COLLEGE PARK- Supermarkets throughout central Maryland were flooded with shoppers Tuesday, as much of the official Washington was sent home in the wake of the morning attacks on the Pentagon and the World Trade Center.
Shoppers went into winter-storm mode, stocking up on everything from water to bread to batteries.
“It was panic buying,” said Craig Muckle, a spokesman for the eastern division of Safeway. “People don’t know if they will be sequestered on a day-to- day basis.”
Groceries were calling their suppliers or warehouses by early afternoon to order more stock, and at least one supermarket limited the number of shoppers who could enter the store at a time.

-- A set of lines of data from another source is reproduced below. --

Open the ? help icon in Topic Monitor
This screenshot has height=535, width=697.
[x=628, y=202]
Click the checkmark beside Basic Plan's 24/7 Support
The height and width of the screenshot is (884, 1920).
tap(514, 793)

From about 11 a.m. on, many Maryland grocery stores were filled, with most stores reporting close to 100 shoppers at a time. Checkout lines often reached mid-aisle and some stores ran out of shopping carts.
At a Giant Food in Baltimore, store employee Monica Murphy said it “was like a snow day.”
In order to deal with the staff shortages, many stores called in outside help or asked employees to stay on after their shifts ended. Muckle said that managers at most of the Safeway stores joined cashiers to work the overwhelmed registers.
“Employees are out picking up kids from school,” Muckle said. “There are more customers and a shortage of people.”
Melissa Popham said that the Shoppers Food Warehouse in Upper Marlboro was so busy and that people seemed so “on edge” that the store placed a manager at the door to limit entry to two shoppers at a time.
Certain items were scarce by the end of the day. Barry Scher, a spokesman for Giant Food Inc., said his stores had to bring in more bread and water from their warehouses.
John McDonough of Chevy Chase Supermarket said he was “wiped out” of produce, meat and milk. He increased his orders Tuesday so that he would have extra for the next couple of days.
Scher said Giant Food donated products to the Red Cross and 90 pounds of burn cream to the Washington Hospital Center.